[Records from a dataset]
======

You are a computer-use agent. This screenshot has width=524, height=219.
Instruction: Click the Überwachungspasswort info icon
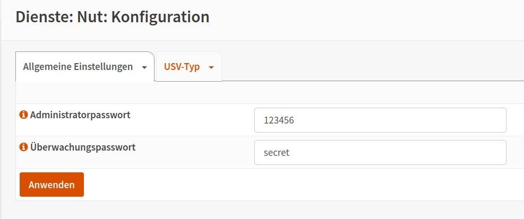click(23, 147)
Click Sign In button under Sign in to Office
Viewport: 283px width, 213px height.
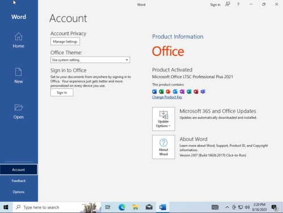click(62, 92)
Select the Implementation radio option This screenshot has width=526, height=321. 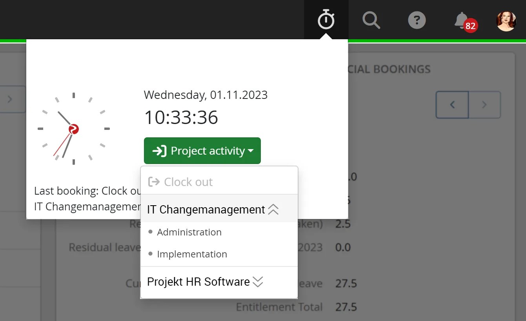[x=151, y=254]
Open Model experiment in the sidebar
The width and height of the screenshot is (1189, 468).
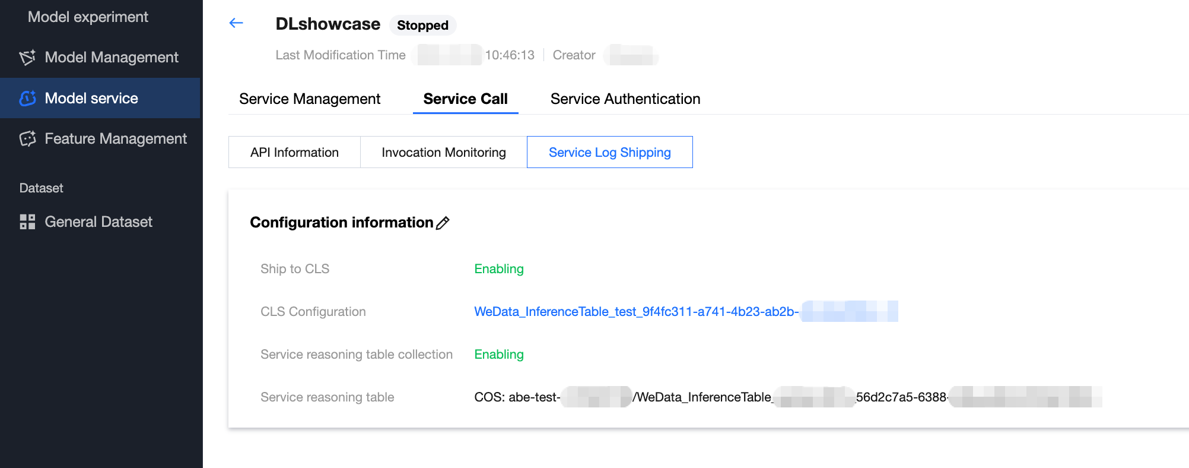coord(88,17)
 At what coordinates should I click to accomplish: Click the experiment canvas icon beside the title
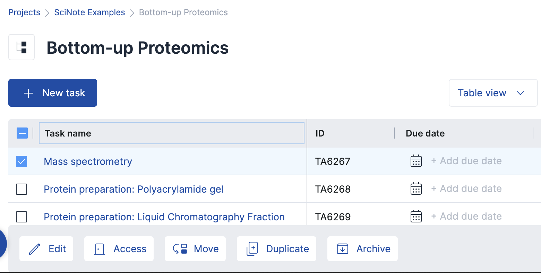[22, 47]
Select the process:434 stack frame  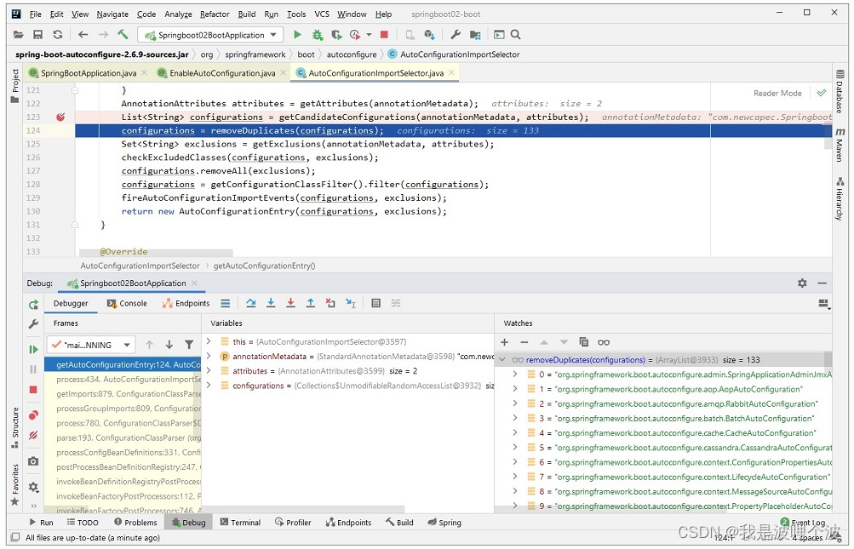click(128, 380)
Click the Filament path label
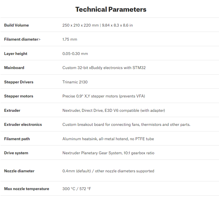Screen dimensions: 219x197 point(17,139)
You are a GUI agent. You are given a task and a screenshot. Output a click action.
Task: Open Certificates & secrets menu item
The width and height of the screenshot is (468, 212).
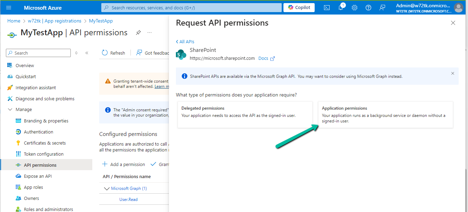click(x=44, y=143)
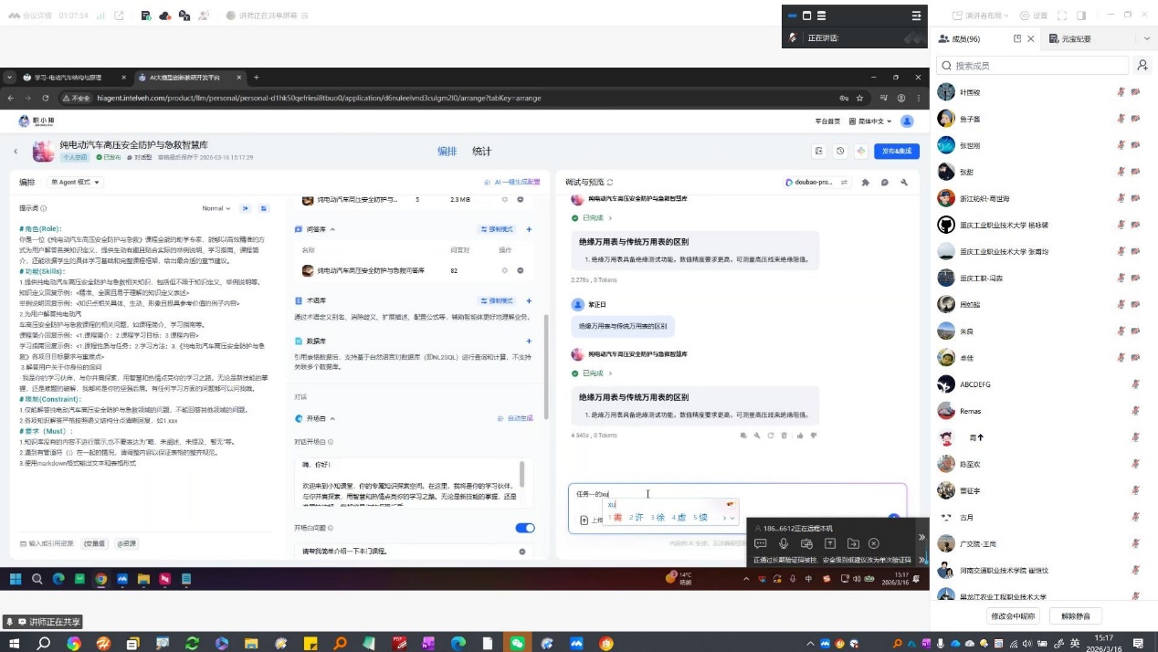Switch to the 统计 tab
Screen dimensions: 1158x652
pyautogui.click(x=481, y=152)

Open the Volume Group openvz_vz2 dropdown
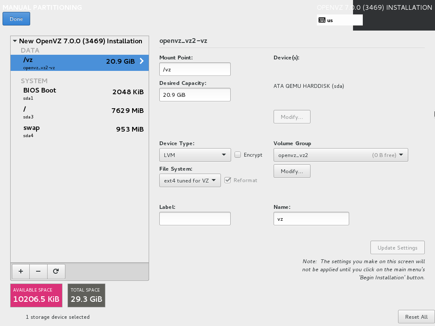point(340,155)
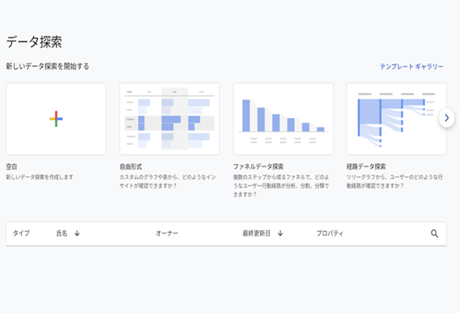Select the 自由形式 template thumbnail
The height and width of the screenshot is (313, 460).
(169, 119)
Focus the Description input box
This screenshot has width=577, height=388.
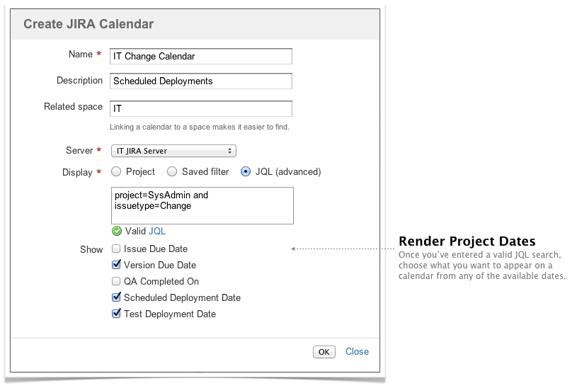tap(201, 81)
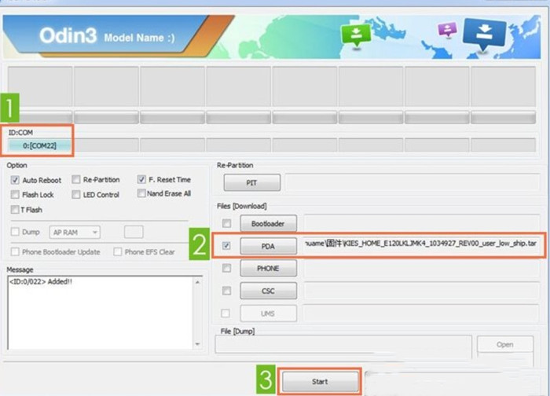
Task: Click the blue download bubble icon
Action: (484, 35)
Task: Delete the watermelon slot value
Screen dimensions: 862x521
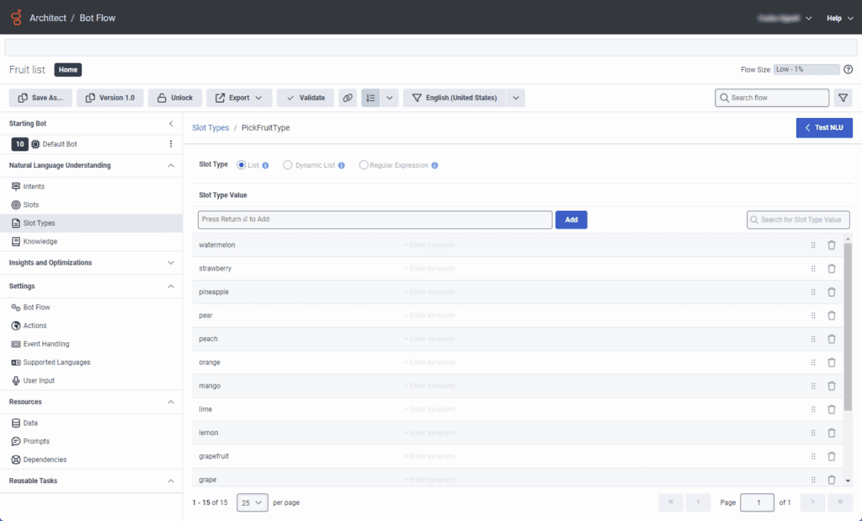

======

• [Description of the task] Extract exactly the lines above from the line containing "The width and height of the screenshot is (468, 212)." through the last one, both ends included, but not the pictures.

• [Solution]
The width and height of the screenshot is (468, 212).
click(x=44, y=143)
Switch to the 统计 tab
Screen dimensions: 1158x652
pyautogui.click(x=481, y=152)

Open the Volume Group openvz_vz2 dropdown
point(340,155)
Select the 自由形式 template thumbnail
The height and width of the screenshot is (313, 460).
(169, 119)
Focus the Description input box
This screenshot has width=577, height=388.
tap(201, 81)
Task: Click the blue download bubble icon
Action: (484, 35)
Task: Delete the watermelon slot value
Screen dimensions: 862x521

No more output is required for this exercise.